# Directions for this task
Each line that includes "agent" must be copied from the records.

# Recorded data
# # # # # # #
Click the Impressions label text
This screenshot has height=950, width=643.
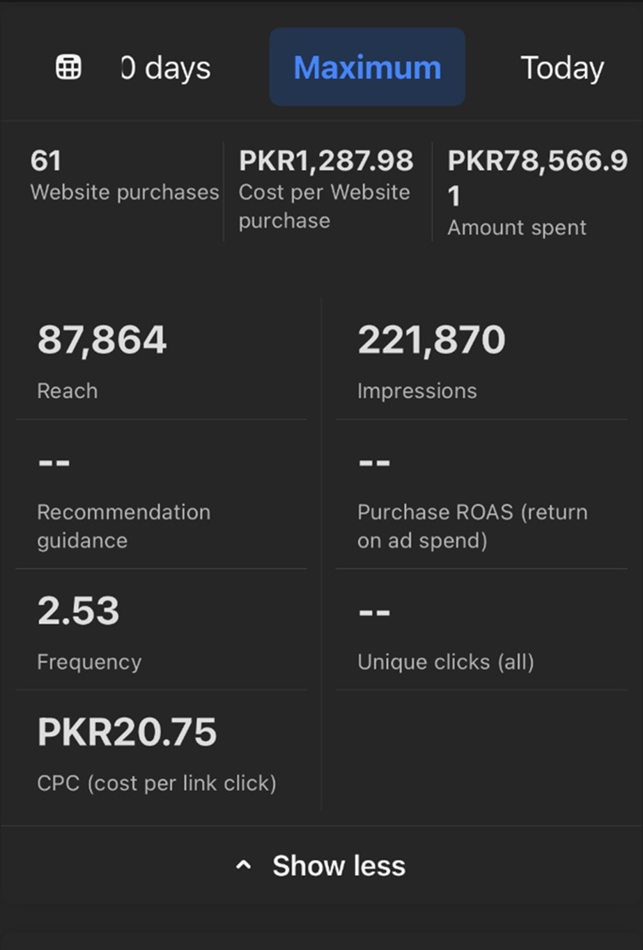[417, 391]
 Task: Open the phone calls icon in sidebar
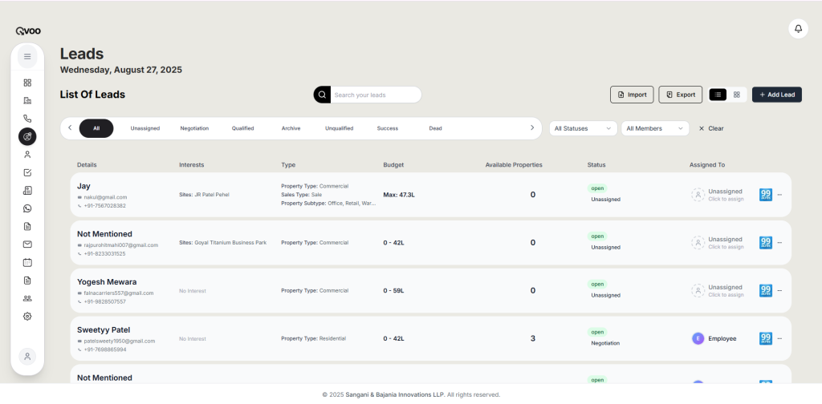[x=27, y=119]
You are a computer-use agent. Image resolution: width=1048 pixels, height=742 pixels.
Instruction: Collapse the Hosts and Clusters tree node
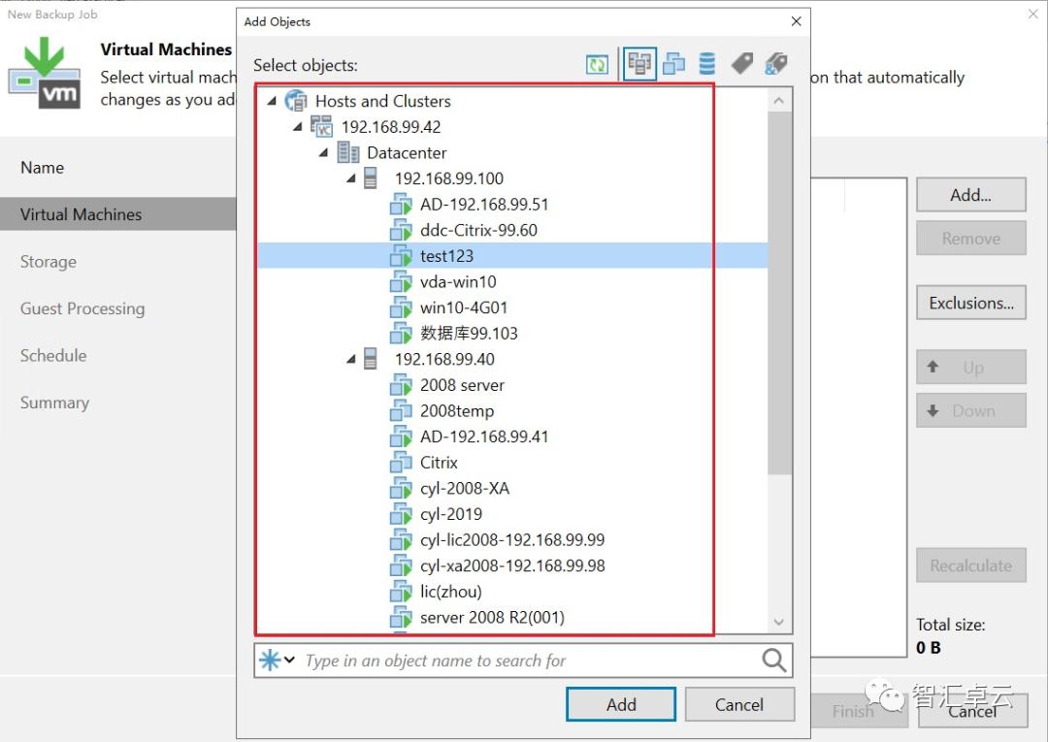click(272, 100)
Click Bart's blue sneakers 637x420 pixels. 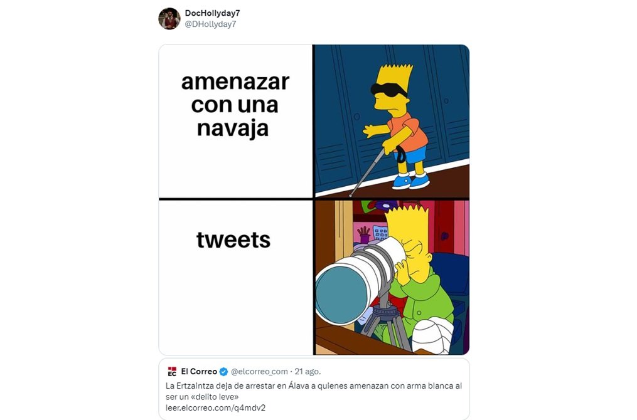click(x=410, y=181)
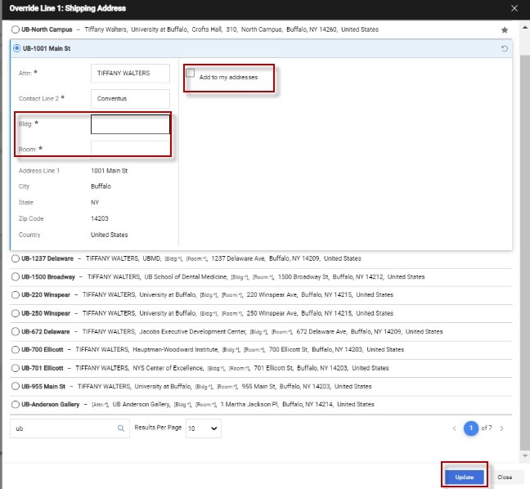
Task: Click the page 1 pagination indicator
Action: [x=471, y=428]
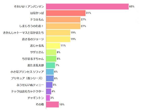Click the おじゃる丸 11% bar
The image size is (143, 111).
click(53, 46)
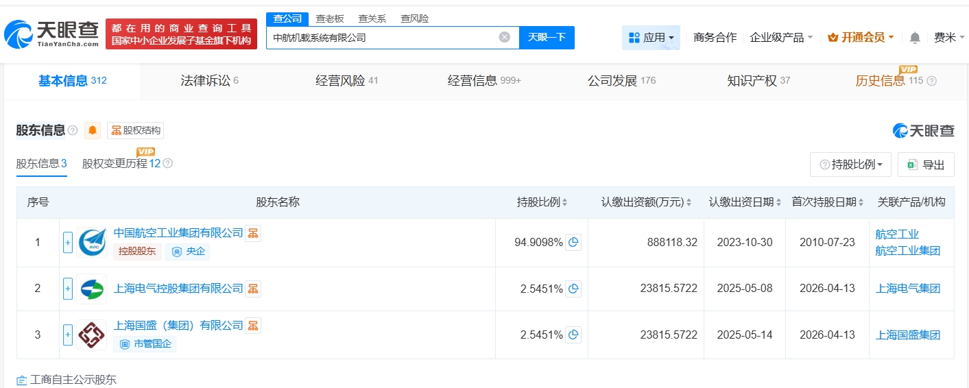This screenshot has width=969, height=388.
Task: Click pie chart icon in 上海国盛 row
Action: (573, 335)
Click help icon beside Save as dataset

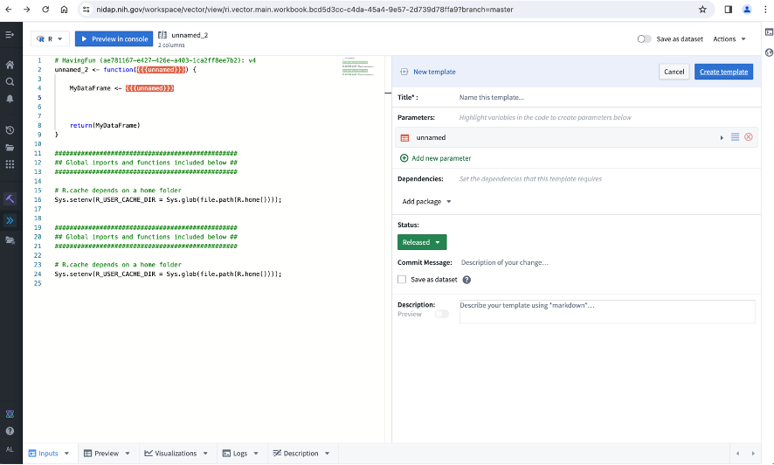[466, 280]
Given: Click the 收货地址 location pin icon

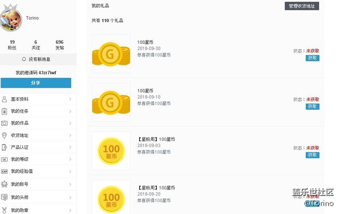Looking at the screenshot, I should coord(5,135).
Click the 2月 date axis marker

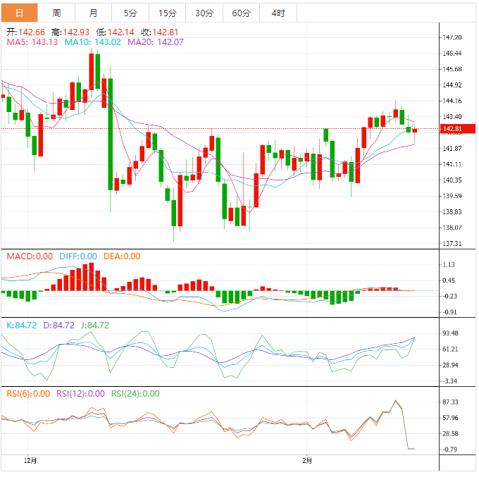point(306,461)
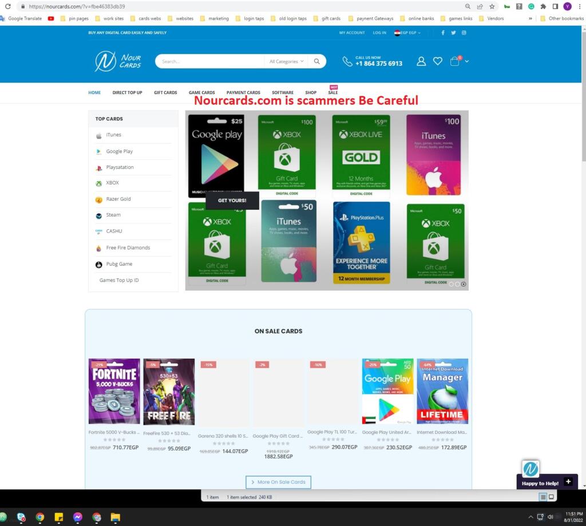This screenshot has height=526, width=586.
Task: Click the user account icon in header
Action: [421, 61]
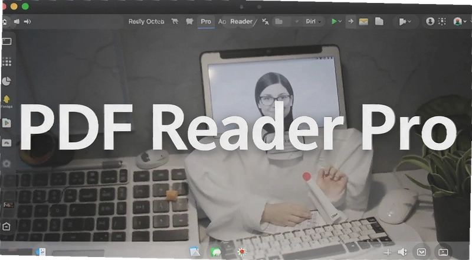Switch to the Reader tab
This screenshot has width=472, height=260.
[x=241, y=21]
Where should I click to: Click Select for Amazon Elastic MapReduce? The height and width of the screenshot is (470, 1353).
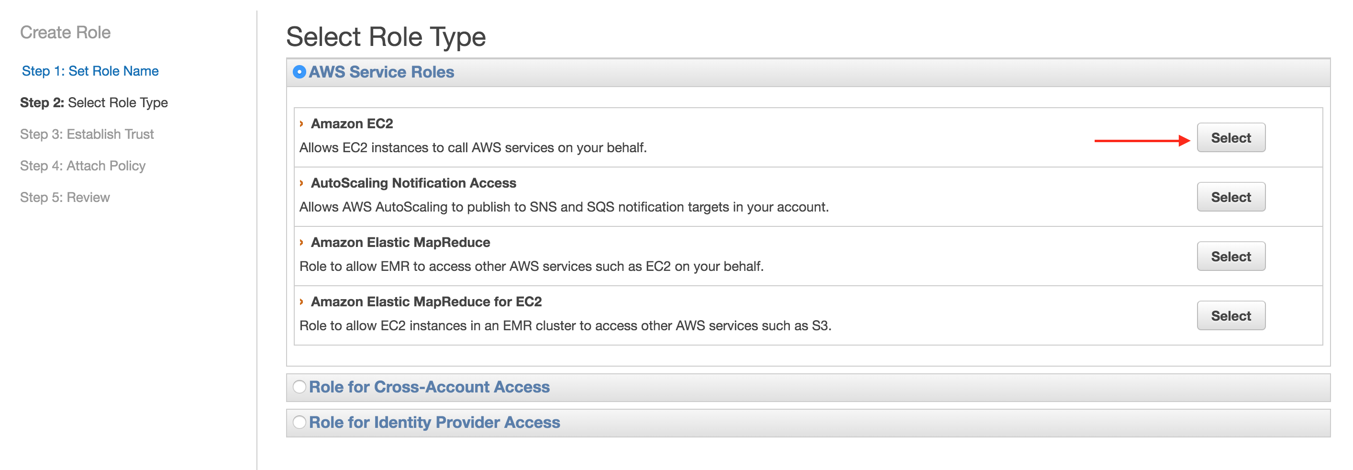coord(1231,257)
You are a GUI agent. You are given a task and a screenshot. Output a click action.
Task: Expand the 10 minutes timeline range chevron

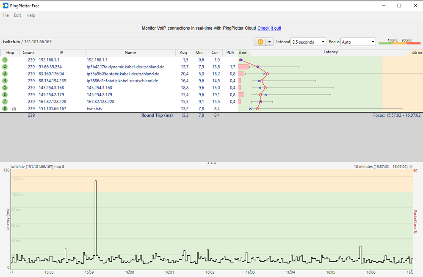(411, 167)
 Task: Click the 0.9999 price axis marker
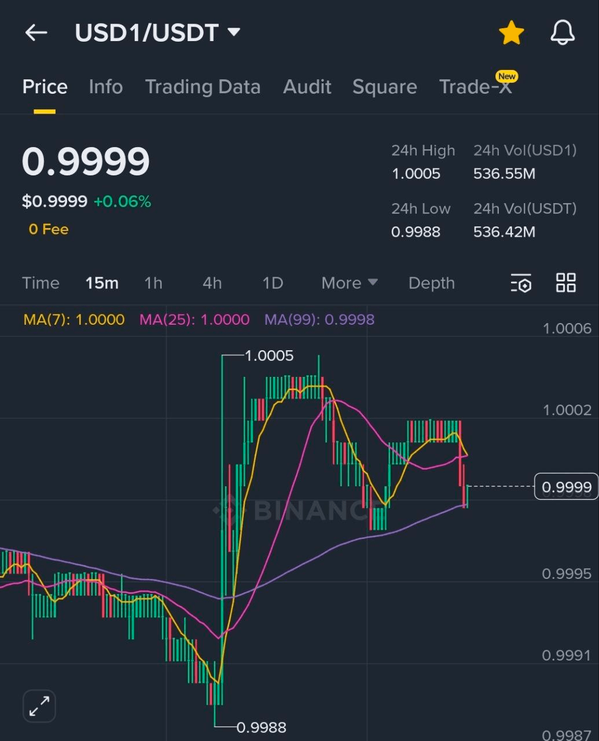pyautogui.click(x=565, y=487)
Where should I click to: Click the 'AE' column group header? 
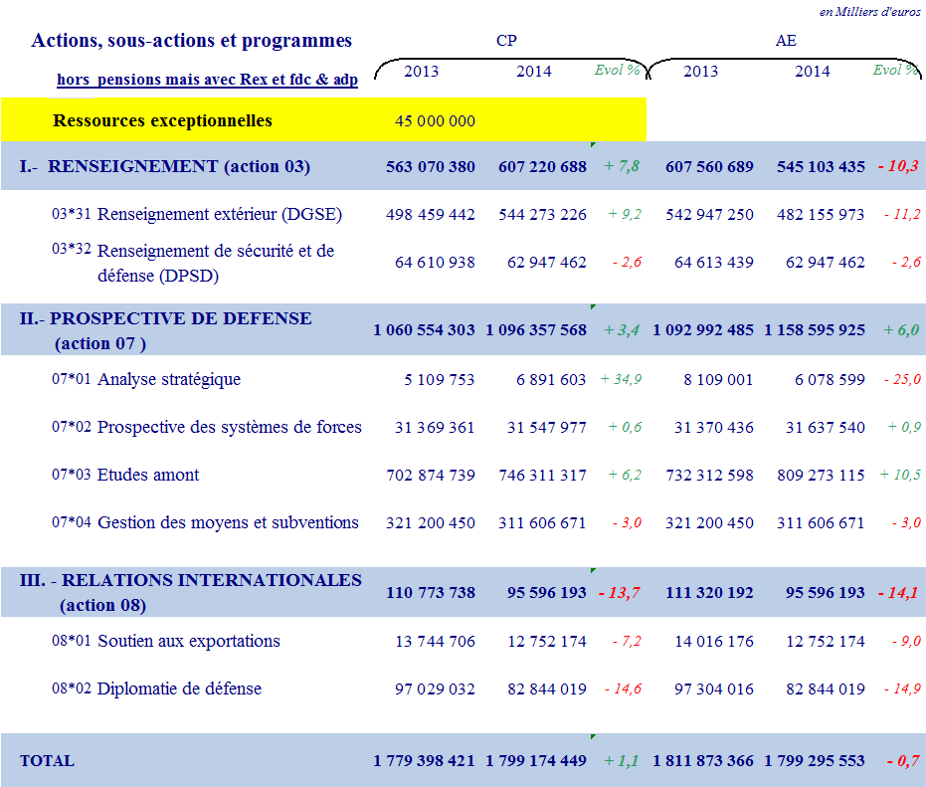point(786,41)

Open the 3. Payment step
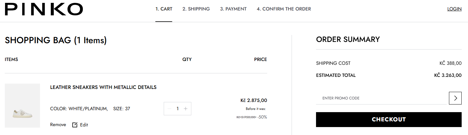tap(233, 9)
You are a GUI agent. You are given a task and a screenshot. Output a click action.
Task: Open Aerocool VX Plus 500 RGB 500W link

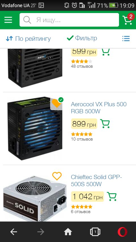[99, 108]
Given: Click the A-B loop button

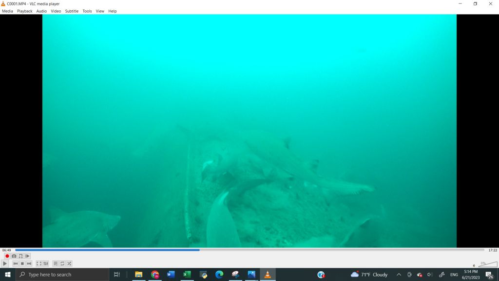Looking at the screenshot, I should pyautogui.click(x=20, y=256).
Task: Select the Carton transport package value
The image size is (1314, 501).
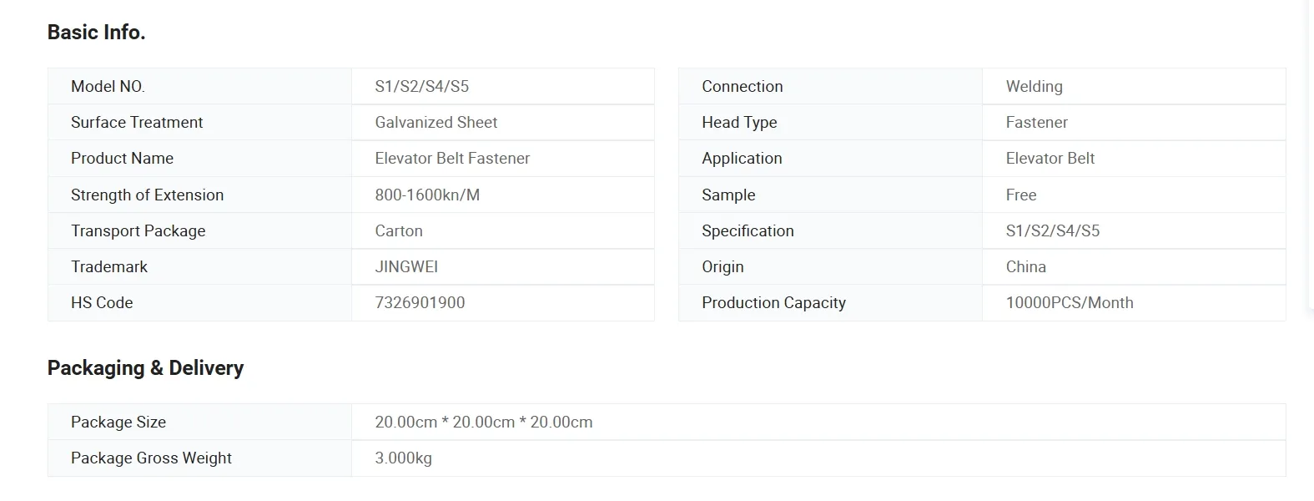Action: tap(399, 231)
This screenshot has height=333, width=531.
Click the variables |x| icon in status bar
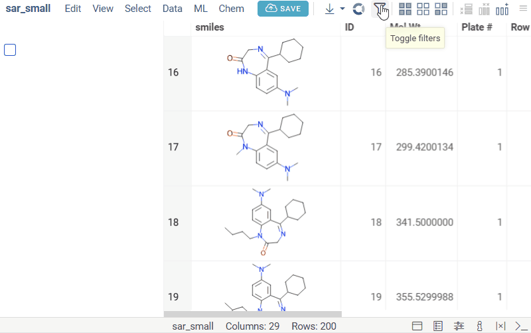click(x=500, y=326)
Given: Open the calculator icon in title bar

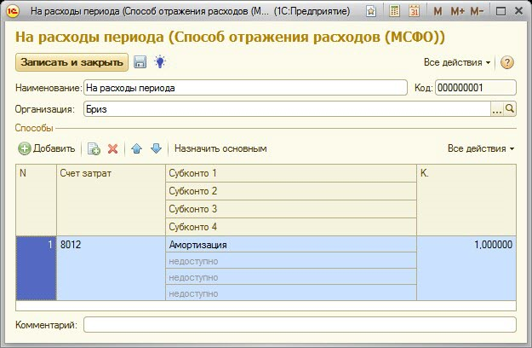Looking at the screenshot, I should point(395,12).
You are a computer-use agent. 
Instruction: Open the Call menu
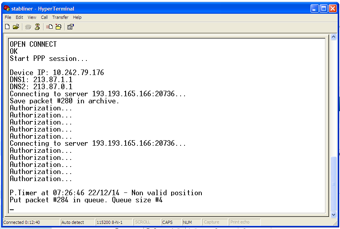(44, 17)
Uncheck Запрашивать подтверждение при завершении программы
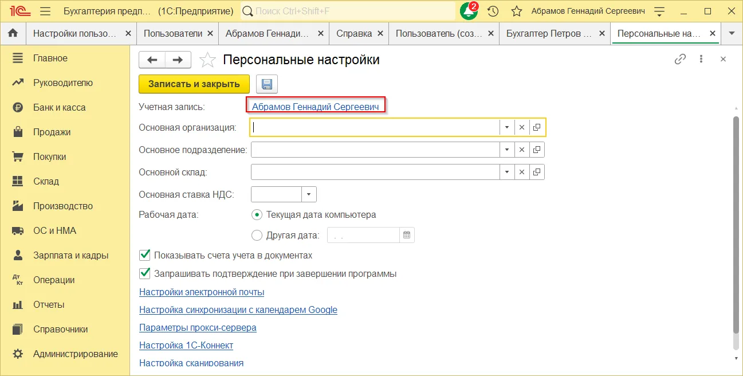This screenshot has width=743, height=376. point(145,273)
# # # # # # #
# Answer section
You are a computer-use agent. Image resolution: width=1048 pixels, height=742 pixels.
You are a GUI agent. You are given a task and a screenshot. Output a click action.
You are a GUI agent. You are given a task and a screenshot. Output a click action.
You are a computer-use agent. 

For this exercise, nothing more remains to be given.